May be something to look at!?

Sid

9:51 am on Sept 8, 2003 (gmt 0)

Senior Member

WebmasterWorld Senior Member 10+ Year Member

joined:June 15, 2003
posts:2395
votes: 0


Sidyadav, the User-Agent killroy posted is (a) the one that was posted by zem in the related thread is (b)

(a) "Mozilla/4.0 (compatible; MSIE 4.01; Windows NT; MS Search 4.0 Robot) Microsoft"
(b) "Mozilla/4.0 (compatible; MSIE 6.0; Windows NT; MS Search 4.0 Robot)"
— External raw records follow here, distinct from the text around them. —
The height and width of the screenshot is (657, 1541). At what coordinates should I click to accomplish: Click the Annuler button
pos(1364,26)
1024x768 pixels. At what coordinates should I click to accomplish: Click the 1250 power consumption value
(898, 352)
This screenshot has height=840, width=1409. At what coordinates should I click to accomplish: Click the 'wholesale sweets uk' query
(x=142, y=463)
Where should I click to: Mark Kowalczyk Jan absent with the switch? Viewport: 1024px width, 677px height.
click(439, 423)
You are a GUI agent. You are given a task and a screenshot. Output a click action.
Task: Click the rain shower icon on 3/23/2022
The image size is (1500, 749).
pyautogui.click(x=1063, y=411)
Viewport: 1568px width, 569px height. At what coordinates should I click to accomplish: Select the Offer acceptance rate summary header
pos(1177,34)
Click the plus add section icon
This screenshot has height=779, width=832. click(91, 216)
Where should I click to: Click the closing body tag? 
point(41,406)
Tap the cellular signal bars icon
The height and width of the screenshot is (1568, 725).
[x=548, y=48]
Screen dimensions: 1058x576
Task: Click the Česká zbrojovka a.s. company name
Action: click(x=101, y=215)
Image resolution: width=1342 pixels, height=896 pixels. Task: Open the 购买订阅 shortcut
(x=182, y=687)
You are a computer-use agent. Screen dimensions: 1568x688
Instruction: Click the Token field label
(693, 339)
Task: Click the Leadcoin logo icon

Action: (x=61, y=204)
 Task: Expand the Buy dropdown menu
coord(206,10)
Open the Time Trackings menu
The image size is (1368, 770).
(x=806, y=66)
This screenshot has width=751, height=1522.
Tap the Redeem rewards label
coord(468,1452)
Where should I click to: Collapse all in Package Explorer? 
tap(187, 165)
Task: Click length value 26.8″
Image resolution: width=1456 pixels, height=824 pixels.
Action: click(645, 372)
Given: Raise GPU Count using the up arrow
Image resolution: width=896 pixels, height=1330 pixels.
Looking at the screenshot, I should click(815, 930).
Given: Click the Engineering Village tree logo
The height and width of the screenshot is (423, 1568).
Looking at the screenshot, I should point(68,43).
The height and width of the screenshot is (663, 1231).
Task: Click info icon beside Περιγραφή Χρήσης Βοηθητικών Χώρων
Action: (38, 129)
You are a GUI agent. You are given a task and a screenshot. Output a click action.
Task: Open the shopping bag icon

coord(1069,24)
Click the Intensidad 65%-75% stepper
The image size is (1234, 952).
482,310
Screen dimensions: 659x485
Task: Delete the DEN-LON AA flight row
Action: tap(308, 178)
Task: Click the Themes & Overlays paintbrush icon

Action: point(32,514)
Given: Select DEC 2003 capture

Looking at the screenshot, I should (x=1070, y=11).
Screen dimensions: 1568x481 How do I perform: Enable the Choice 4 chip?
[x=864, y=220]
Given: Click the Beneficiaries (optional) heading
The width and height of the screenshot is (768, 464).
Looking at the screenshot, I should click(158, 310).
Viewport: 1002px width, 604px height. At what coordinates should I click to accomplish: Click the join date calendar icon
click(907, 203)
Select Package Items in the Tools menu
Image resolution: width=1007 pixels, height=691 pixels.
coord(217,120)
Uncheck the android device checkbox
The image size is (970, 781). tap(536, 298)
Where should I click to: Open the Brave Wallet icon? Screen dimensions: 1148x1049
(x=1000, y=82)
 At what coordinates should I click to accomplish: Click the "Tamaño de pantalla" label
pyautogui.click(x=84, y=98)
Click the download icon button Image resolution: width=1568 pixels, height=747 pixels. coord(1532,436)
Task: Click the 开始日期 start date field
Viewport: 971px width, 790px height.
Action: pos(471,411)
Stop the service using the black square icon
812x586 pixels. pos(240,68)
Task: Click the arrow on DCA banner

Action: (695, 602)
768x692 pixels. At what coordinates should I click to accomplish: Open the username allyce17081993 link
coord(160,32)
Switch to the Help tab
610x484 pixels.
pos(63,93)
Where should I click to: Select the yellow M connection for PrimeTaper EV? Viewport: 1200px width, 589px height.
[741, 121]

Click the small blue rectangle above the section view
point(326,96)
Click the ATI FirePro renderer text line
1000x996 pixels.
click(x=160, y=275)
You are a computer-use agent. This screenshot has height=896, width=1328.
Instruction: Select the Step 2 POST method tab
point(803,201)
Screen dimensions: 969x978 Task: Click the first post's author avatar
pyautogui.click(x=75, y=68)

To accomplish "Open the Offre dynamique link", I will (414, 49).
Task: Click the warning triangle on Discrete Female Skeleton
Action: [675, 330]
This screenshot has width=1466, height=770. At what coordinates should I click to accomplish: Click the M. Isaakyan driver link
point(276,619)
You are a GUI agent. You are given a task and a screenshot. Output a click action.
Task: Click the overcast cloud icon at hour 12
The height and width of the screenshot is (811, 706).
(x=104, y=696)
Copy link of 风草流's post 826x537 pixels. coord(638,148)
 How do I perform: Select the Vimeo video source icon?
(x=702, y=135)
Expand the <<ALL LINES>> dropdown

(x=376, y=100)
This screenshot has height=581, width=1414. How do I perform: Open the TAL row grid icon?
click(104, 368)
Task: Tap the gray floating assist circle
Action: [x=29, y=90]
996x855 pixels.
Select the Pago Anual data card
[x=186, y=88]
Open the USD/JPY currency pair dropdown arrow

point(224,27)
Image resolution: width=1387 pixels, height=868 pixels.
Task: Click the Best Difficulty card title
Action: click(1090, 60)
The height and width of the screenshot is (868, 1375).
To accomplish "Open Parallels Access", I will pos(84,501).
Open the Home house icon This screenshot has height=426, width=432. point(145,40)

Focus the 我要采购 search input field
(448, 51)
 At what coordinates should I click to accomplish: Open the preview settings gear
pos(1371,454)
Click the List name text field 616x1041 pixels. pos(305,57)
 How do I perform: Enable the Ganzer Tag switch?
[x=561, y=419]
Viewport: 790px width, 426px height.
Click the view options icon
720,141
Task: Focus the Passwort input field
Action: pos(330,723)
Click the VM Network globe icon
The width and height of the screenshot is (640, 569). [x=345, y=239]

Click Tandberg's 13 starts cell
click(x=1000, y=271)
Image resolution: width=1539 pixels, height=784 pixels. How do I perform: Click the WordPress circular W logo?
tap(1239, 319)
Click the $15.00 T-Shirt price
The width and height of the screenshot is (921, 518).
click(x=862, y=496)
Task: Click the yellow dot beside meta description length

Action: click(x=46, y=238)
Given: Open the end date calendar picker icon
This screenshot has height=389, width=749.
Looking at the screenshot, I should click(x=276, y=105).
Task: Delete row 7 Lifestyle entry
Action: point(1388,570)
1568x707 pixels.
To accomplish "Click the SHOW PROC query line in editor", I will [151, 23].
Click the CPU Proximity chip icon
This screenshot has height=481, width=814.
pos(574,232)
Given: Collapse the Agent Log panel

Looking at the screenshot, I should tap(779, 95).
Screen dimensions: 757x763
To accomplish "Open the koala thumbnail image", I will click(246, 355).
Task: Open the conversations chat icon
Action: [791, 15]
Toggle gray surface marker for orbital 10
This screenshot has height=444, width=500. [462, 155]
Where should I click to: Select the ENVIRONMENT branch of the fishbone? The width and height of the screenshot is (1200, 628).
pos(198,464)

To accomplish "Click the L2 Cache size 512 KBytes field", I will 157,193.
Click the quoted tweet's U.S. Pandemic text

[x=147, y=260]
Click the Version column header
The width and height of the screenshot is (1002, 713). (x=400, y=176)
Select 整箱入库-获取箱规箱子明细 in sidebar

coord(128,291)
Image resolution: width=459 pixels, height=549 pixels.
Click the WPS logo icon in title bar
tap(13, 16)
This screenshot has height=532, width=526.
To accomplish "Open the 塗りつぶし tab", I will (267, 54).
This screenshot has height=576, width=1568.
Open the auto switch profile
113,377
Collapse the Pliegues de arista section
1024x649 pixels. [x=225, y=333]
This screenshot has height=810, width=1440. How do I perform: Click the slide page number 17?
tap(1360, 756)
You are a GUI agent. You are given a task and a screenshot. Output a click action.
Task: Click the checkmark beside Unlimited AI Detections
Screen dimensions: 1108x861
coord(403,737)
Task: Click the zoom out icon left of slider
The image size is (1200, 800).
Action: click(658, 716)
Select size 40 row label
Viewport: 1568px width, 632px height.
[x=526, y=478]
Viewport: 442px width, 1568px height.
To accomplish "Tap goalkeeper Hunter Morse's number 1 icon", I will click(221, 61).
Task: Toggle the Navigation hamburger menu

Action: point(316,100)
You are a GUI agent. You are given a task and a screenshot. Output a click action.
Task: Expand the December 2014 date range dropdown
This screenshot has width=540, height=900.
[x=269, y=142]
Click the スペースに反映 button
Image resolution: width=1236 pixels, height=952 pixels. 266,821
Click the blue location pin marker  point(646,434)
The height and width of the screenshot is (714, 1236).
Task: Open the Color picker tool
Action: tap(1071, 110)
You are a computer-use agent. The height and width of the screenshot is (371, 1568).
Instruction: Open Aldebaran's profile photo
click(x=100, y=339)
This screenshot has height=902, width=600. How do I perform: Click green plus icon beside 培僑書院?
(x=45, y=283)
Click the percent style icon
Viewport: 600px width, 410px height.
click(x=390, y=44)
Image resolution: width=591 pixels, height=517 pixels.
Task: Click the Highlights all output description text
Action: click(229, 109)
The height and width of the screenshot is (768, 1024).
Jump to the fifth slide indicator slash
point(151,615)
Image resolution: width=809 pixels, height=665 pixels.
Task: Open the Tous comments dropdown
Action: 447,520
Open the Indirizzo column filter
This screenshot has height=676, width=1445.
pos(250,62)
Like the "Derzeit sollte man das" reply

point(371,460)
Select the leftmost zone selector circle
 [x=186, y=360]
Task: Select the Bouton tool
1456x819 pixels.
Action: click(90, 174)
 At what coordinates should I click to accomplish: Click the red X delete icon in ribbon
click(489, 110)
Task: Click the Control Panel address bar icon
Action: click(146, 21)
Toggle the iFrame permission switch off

There's some differences here. However, as User-Agent strings can always be forged (basically you can call it anything you want when you build a spider), the most important thing is always the IP-number. Zem and you reported real Microsoft IP's, while killroy reported an IP-number that belongs to a company in Taiwan.

If the User-Agent is the same, the IP always wins. It is much harder to fake an IP-number than a User-Agent string. For bots/spiders it is even impossible to fake the IP, as the IP is the address the page is returned to when they request a page, so if they give away the wrong IP, they will never get the page back.

It is true that a real MS spider has been out, and other threads confirm it. This spider is just not the same one that killroy saw, rather i think the Taiwanese company would like people to think it's the same, and that's why they chose a similar name.

/claus


Added:

I use a quite powerful Whois tool so i was able to look up the three IP's from your post. There's a web-based version of the tool here: [geektools.com...]

207.46.137.9: Microsoft Corp, MSFT, One Microsoft Way, Redmond, WA
NetRange: 207.46.0.0 - 207.46.255.255

131.107.3.85: Microsoft Corp, MSFT, One Microsoft Way, Redmond, WA
NetRange: 131.107.0.0 - 131.107.255.255

131.107.3.83: Microsoft Corp, MSFT, One Microsoft Way, Redmond, WA
NetRange: 131.107.0.0 - 131.107.255.255

Anything coming from these IP-addresses is valid Microsoft traffic.